What you should do
An exact transcription of the entries is required, with none of the pictures carried over.

[Data extract Boundary: Start]

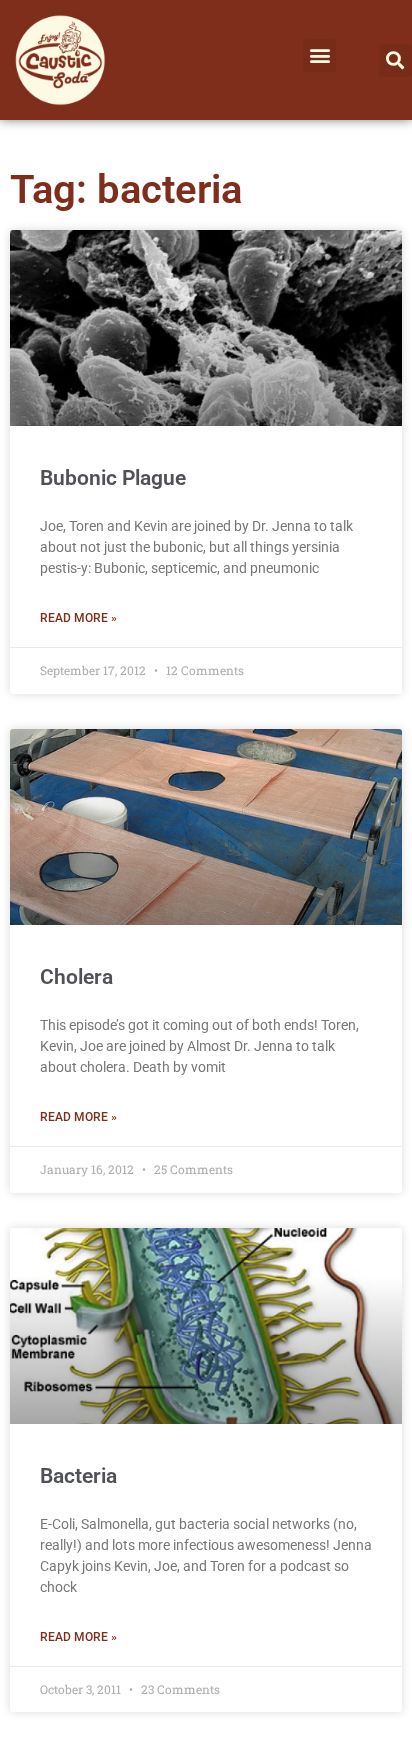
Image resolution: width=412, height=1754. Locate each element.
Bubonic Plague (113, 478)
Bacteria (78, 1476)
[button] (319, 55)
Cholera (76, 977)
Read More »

[Data extract Boundary: End]

Response area
Image resolution: width=412, height=1754. Locate each element.
Bubonic Plague (113, 478)
Bacteria (78, 1476)
[button] (319, 55)
Cholera (76, 977)
Read More »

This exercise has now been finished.